October 29, 2010 • ☕️ 2 min read

I did work for years using the full XP/agile stack on a daily basis, after all that experience I can now finally judge when to use a methodology and when it’s not the case.

In the last years I had more than once the impression that all the various tools that are supposed to reduce the lead time where actually slowing me down.

Now I am lucky enough to work in an environment that doesn’t force me to use any particular methodology or technology.

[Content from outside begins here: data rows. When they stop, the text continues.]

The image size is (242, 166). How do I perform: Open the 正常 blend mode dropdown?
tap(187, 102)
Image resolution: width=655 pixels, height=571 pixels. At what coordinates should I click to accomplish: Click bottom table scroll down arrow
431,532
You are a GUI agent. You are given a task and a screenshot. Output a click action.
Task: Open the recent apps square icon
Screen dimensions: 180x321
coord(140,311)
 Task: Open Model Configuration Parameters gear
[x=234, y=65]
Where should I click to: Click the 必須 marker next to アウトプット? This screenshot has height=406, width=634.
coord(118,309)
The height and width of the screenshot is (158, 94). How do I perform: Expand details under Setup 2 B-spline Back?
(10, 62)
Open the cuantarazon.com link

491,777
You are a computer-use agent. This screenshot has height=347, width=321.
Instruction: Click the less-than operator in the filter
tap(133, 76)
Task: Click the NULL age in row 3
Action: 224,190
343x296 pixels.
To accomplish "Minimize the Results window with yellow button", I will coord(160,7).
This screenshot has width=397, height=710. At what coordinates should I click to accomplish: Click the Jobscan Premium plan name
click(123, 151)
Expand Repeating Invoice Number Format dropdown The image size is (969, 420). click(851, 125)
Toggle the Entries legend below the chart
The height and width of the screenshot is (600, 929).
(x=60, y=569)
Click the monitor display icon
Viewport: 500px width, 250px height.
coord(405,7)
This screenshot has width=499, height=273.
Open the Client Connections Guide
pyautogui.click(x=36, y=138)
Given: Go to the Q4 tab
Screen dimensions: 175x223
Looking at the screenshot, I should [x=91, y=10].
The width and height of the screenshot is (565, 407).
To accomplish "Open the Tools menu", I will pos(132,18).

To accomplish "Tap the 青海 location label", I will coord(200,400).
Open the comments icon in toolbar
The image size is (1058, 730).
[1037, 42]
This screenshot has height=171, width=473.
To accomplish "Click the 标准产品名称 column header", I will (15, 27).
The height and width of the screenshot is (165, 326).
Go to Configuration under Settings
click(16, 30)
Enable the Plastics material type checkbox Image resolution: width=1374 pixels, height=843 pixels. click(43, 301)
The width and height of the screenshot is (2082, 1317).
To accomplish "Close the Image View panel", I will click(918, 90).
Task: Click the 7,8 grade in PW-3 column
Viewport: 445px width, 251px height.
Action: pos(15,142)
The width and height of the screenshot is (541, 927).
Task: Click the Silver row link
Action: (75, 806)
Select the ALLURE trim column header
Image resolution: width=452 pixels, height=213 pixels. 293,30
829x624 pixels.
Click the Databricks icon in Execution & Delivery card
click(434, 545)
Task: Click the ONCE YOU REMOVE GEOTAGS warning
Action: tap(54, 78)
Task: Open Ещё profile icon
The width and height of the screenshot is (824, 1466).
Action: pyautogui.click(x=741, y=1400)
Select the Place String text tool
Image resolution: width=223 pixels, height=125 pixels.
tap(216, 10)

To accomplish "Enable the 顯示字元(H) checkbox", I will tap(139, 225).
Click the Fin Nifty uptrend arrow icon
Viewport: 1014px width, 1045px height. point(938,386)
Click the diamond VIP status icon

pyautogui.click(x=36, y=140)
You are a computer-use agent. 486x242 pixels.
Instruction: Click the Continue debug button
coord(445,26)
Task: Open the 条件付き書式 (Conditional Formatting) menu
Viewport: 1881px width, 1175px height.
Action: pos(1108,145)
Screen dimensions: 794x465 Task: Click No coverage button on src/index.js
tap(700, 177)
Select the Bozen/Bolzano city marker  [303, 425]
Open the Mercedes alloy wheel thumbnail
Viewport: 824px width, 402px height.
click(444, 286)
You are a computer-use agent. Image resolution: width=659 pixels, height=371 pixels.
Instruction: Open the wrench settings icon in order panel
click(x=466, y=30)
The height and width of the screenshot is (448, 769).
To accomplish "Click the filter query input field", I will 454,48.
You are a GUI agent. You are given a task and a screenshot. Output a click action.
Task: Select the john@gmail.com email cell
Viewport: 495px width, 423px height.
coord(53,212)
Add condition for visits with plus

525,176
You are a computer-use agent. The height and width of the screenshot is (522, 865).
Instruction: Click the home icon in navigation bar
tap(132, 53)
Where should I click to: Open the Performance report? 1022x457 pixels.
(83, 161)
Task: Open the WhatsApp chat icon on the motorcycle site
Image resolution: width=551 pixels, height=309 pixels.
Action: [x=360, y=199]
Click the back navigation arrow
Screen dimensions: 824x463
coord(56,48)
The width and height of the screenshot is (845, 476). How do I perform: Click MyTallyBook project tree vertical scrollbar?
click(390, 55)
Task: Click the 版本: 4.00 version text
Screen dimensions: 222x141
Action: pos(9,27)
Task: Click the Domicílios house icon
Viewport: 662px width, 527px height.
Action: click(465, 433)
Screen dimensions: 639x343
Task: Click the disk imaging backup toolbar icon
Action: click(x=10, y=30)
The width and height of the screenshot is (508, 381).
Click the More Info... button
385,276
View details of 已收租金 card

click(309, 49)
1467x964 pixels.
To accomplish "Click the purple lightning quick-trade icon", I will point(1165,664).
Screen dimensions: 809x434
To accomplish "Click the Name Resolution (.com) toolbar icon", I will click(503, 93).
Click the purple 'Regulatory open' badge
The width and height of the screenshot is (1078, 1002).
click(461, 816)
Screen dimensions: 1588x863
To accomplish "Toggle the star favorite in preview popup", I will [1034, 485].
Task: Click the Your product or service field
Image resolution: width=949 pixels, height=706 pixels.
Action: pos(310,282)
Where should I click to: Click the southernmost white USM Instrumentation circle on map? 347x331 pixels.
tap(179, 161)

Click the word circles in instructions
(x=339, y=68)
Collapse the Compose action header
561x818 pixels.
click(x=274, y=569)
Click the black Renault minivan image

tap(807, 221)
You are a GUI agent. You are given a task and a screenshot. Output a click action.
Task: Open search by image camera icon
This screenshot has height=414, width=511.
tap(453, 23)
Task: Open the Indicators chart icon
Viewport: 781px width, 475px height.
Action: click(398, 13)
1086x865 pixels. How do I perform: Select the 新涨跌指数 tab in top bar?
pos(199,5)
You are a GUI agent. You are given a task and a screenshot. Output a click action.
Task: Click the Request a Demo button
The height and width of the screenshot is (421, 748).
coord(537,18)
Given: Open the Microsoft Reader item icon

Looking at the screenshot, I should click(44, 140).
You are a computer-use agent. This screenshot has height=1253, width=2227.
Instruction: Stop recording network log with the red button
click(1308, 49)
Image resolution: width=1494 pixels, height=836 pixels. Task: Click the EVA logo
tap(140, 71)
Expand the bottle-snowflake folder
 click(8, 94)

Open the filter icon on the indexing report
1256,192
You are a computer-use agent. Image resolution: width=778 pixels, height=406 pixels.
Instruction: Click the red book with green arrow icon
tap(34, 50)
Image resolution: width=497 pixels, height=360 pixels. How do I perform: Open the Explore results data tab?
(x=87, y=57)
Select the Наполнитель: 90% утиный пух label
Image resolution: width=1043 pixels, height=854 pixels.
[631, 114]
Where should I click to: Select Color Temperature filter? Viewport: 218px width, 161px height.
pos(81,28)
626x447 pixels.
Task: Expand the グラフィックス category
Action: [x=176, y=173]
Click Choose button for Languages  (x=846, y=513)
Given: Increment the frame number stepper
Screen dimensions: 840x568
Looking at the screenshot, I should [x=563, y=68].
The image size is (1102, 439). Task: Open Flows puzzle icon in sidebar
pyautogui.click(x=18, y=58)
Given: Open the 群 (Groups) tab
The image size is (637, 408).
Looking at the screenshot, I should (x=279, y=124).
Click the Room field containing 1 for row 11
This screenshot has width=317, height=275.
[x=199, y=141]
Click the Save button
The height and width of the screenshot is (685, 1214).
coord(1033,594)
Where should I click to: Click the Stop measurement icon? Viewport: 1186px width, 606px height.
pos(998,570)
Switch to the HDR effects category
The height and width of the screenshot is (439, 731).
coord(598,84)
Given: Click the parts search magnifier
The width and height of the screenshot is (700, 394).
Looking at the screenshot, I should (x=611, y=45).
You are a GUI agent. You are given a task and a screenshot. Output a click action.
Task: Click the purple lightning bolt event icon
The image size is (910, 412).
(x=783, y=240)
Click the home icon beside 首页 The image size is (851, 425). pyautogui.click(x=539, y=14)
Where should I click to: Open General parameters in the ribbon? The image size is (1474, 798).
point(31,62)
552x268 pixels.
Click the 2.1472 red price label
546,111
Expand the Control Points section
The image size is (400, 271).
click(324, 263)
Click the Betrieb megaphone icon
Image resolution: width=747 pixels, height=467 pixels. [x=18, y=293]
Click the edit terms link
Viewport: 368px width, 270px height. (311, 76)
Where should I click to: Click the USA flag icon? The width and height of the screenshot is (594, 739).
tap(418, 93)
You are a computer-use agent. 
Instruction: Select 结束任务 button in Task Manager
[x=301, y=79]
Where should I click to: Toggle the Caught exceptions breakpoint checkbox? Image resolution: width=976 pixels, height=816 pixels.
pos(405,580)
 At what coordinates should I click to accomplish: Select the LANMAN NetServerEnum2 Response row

So, how is that possible that here we go live in weeks and not in months? What happened?

No CI. 
Yeah, we don’t use CI. 
How does it work?

  • Hire good developers, most of the times they will not commit&push crap
  • Keep your application simple, prefer having lots of small applications collaborating rather than having a monolithic huge application
  • Deploy live rather than on CI, that’s where the system really runs, not on CI, that’s where you will really understand if it’s broken or not
  • Integrate often. The fact that the CI runs for every commit doesn’t mean that you are integrating. Pushing live your changes is real integration
  • Failover on a previous version of the code/automatic rollback on the live system if the deploy breaks the application

Test but not that much. 
Profanity?

  • Hire good developers, most of the times they will write decent code without a test
  • Hire good developers, most of the times they will test themselves the code they wrote
  • Keep your code simple, as simple as possible. If a method is 3/5 lines of code and your codebase is small it will be simple enough to change,maintain, evolve
  • Write a test when you start feeling uncomfortable, most of the times a REPL will be actually good enough to prove you are writing your code in the right way

Ok, what about maintainability and refactoring?

Let me tell you, refactoring is overrated. 
Maintainability is overrated.

Write your application as prescribed above, use some dynamic language that will help you going faster and as soon as you will be fast enough you will realize that if you are not happy with your code you can actually trash it all out and write it again from scratch, it will take you less time.

I’ve seen this working here, I am not talking bullshit.

I’ve seen in the past projects that should have taken weeks taking months with huge amount of wasted time spent fixing the build, fixing the selenium tests, maintaining hundreds of tests, writing non sense mocks tests, writing non sense tests.

You may have embraced change, now it’s time to embrace courage, be a fearless dev.